Now if $p_0, p_1, \ldots, p_r$ are orthogonal, then also $p_{r+1}$, because in
$$(p_{r+1}, p_s) = (xp_r, p_s) - a_{r,r}(p_r, p_s) - a_{r,r-1}(p_{r-1}, p_s)\cdots - a_{r,0}(p_0, p_s)$$
all scalar products vanish except for the first one and the one where $p_s$ meets the same orthogonal polynomial.
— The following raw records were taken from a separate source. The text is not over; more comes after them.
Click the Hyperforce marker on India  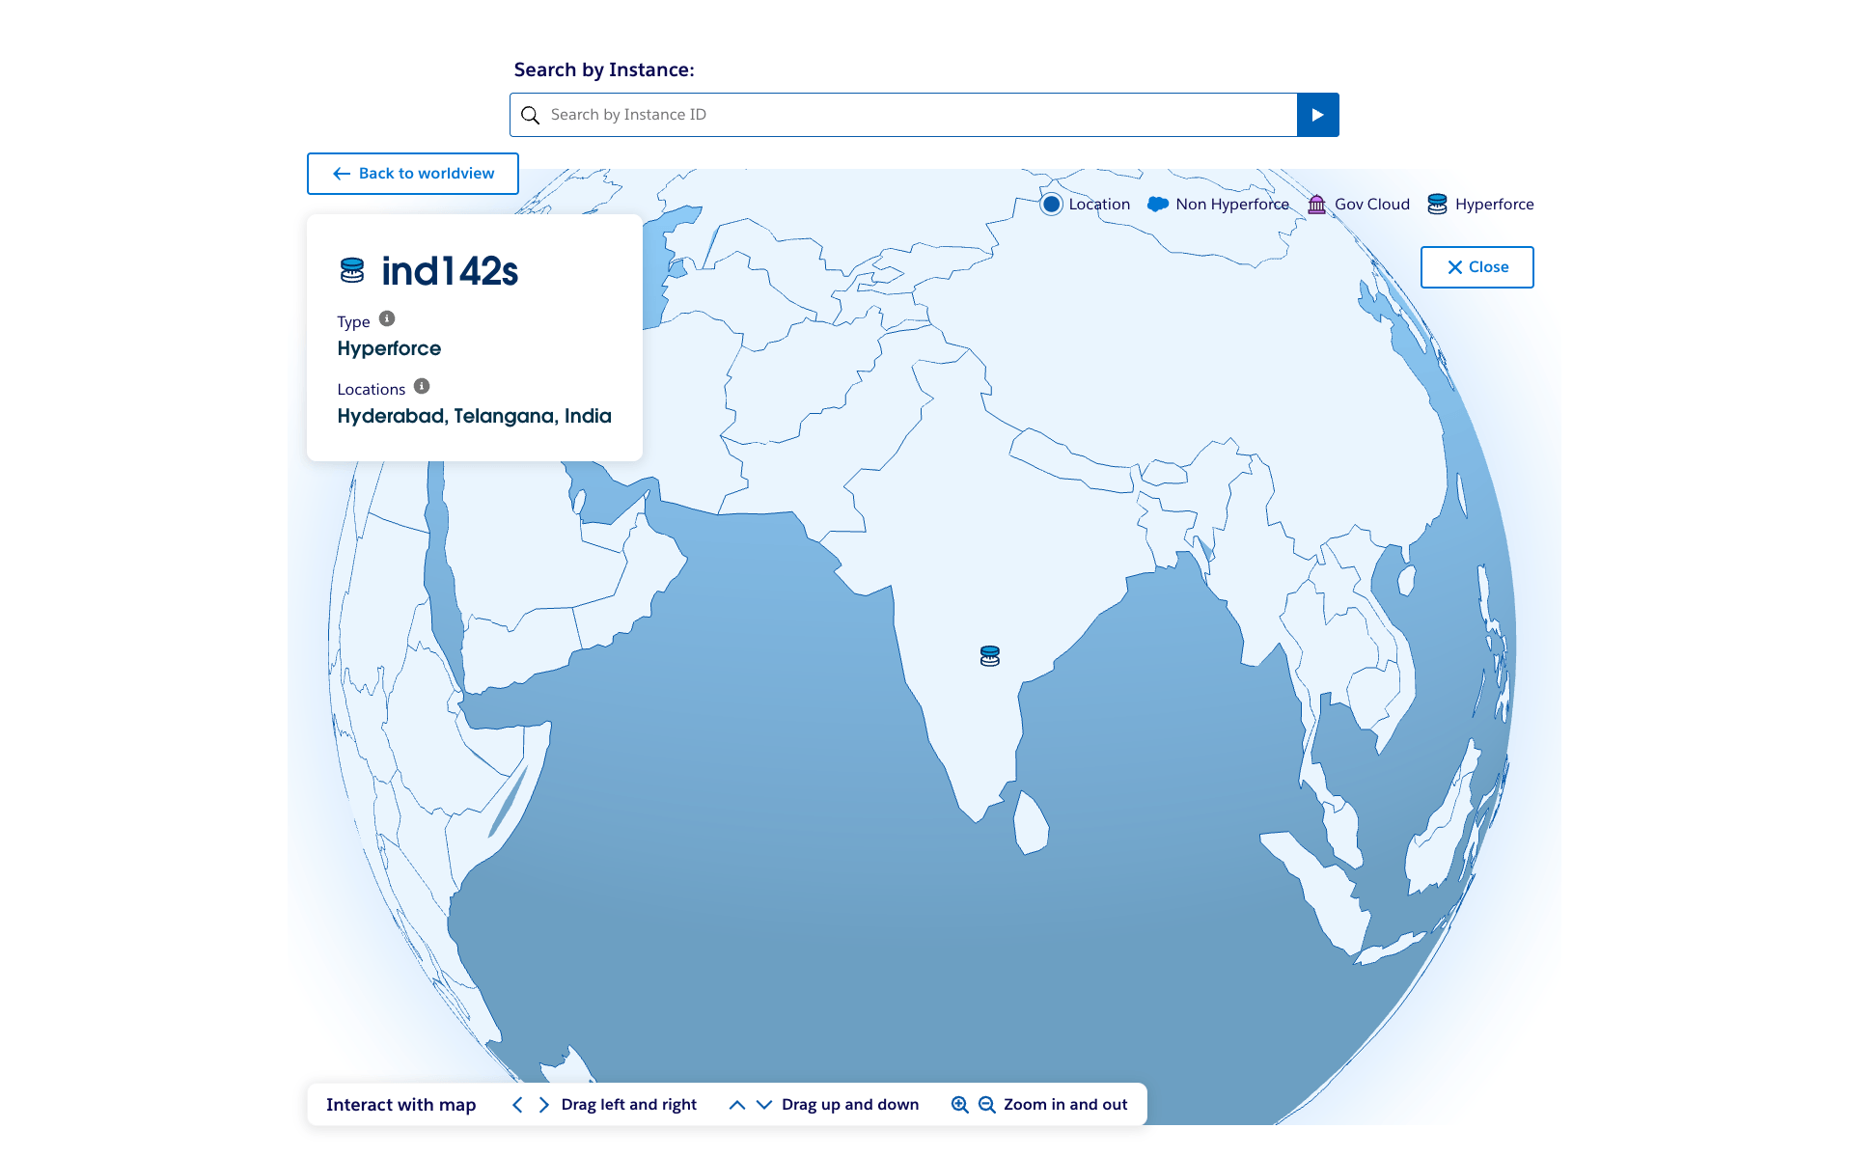click(x=989, y=656)
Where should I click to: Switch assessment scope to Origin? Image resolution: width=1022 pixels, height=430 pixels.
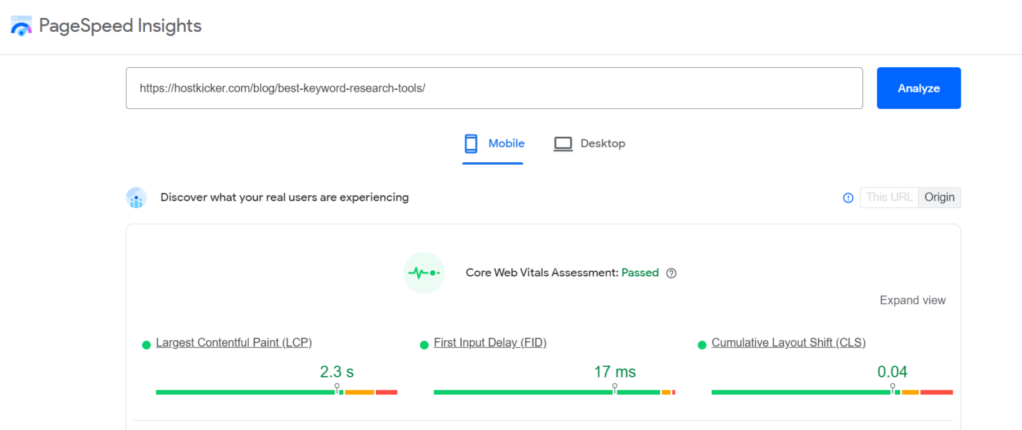[x=939, y=197]
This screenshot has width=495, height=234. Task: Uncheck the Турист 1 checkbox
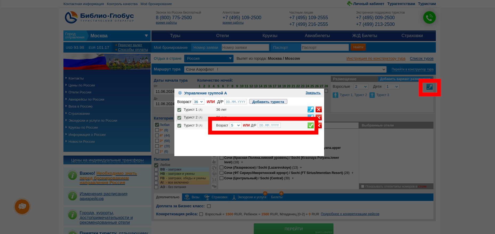click(x=179, y=110)
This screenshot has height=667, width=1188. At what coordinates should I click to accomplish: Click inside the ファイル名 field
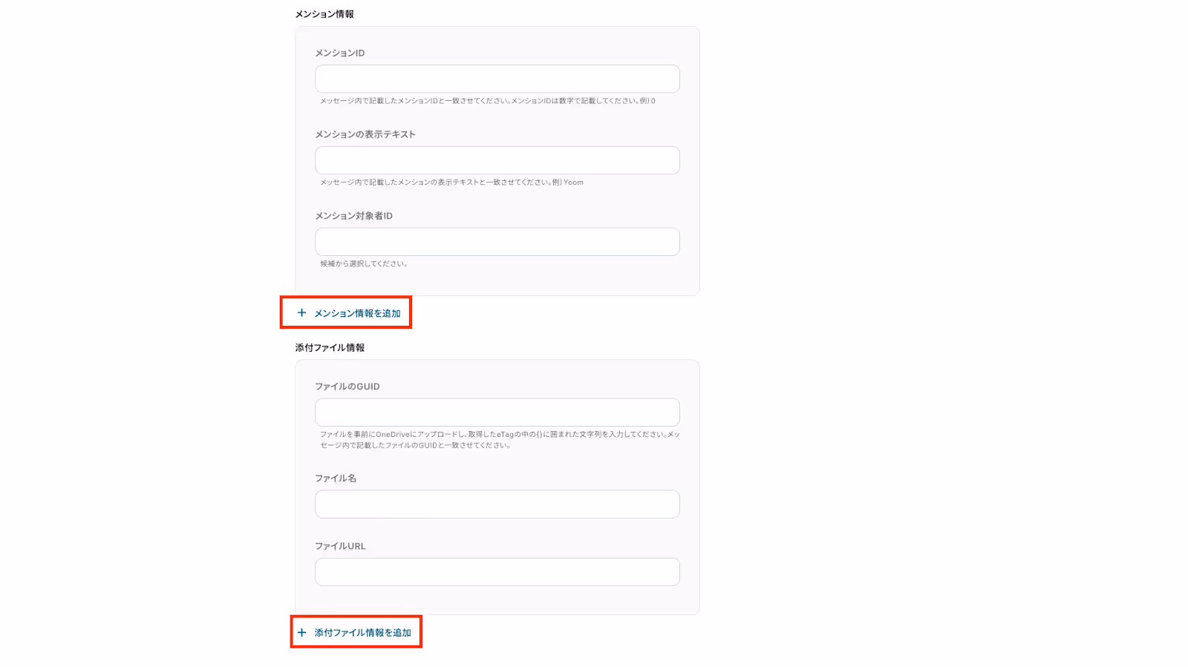click(x=497, y=504)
Therefore,
$$(p_{r+1},p_s) = (xp_r,p_s) - a_{r,s}(p_s,p_s) = (xp_r,p_s)-(xp_r,p_s) = 0.$$

However, if the scalar product satisfies $(xf, g) = (f,xg)$ (which is the case for Gaussian quadrature), the recurrence relation reduces to a three-term recurrence relation: For $s < r - 1, xp_s$ is a polynomial of degree less than or equal to r − 1. On the other hand, $p_r$ is orthogonal to every polynomial of degree less than or equal to r − 1. Therefore, one has $(xp_r, p_s) = (p_r, xp_s) = 0$ and $a_{r,s} = 0$ for s < r − 1. The recurrence relation then simplifies to
$$p_{r+1}(x) = (x-a_{r,r}) p_r(x) - a_{r,r-1} p_{r-1}(x)$$

or
$$p_{r+1}(x) = (x-a_r) p_r(x) - b_r p_{r-1}(x)$$

(with the convention $p_{-1}(x) \equiv 0$) where
$$a_r := \frac{(xp_r,p_r)}{(p_r,p_r)}, \qquad b_r := \frac{(xp_r,p_{r-1})}{(p_{r-1},p_{r-1})} = \frac{(p_r,p_r)}{(p_{r-1},p_{r-1})}$$

(the last because of $(xp_r, p_{r-1}) = (p_r, xp_{r-1}) = (p_r, p_r)$, since $xp_{r-1}$ differs from $p_r$ by a degree less than r).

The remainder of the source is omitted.